Dari hasil penelitian ini terdapat 56 % responden yang menggunakan obat antihipertensi lebih dari satu jenis atau dengan kata lain penggunaan obat antihipertensi dikombinasikan dengan obat antihipertensi lain dengan tujuan agar tekanan darah dapat diturunkan apabila tekanan darah tidak dapat diturunkan dengan hanya menggunakan satu jenis obat antihipertensi saja.11 Pada penelitian ini ARBs memiliki persentase tertinggi sebagai obat yang digunakan single terapi atau tanpa kombinasi dengan antihipertensi lain yaitu sebesar 43,1%. Persentase ini lebih tinggi apabila dibandingkan dengan penelitian yang dilakukan Bader A. Almustafa yaitu sebesar 2%. Dalam penggunaan 2 jenis antihipertensi, antagonis kalsium memiliki persentase tertinggi yaitu sebesar 33,6%. Persentase ini lebih tinggi bila dibandingkan dengan penelitian yang dilakukan Bader A.Almustafa yaitu sebesar 5,7%. Kemudian dalam penggunaan 3 jenis antihipertensi, diuretik memiliki persentase tertinggi sebesar 33,3 %. Hasil penelitian ini lebih rendah bila dibandingkan dengan penelitian yang dilakukan Bader A.Almustafa yaitu sebesar 100%. Diuretik sering dikombinasikan dengan antihipertensi lain dikarenakan dapat meningkatkan efektivitas antihipertensi lain dengan mekanisme kerja yang berbeda sehingga dosisnya dapat dikurangi dan diuretik dapat mencegah retensi cairan oleh antihipertensi lain sehingga efek obat-obat tersebut dapat bertahan.11

Dari penelitian ini didapat bahwa penggunaan kombinasi dua jenis obat antihipertensi menyebabkan manifestasi oral dengan persentase tertinggi yaitu xerostomia, gingival enlargement, ulser dan reaksi likenoid sebesar 26%, 11%, 6%, dan 7%. Penggunaan kombinasi obat dapat meningkatkan kemungkinan untuk terjadinya manifestasi dibandingkan hanya dengan menggunakan satu jenis obat saja.

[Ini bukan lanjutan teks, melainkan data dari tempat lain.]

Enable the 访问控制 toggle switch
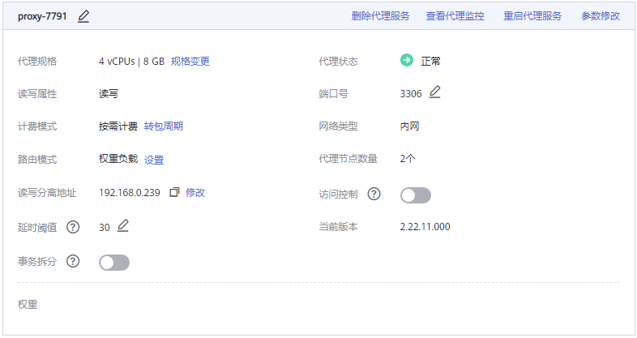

Pada penelitian ini penulis tidak mencari hubungan antara penggunaan obat antihipertensi dengan timbulnya manifestasi oral melainkan hanya mendiagnosa lesi yang terjadi pada pemeriksaan klinis saja. Untuk itu perlu kiranya dilakukan penelitian lanjutan untuk mencari hubungan antara penggunaan obat antihipertensi dengan manifestasi-manifestasi yang ada dan untuk mengevaluasinya secara klinikopatologis.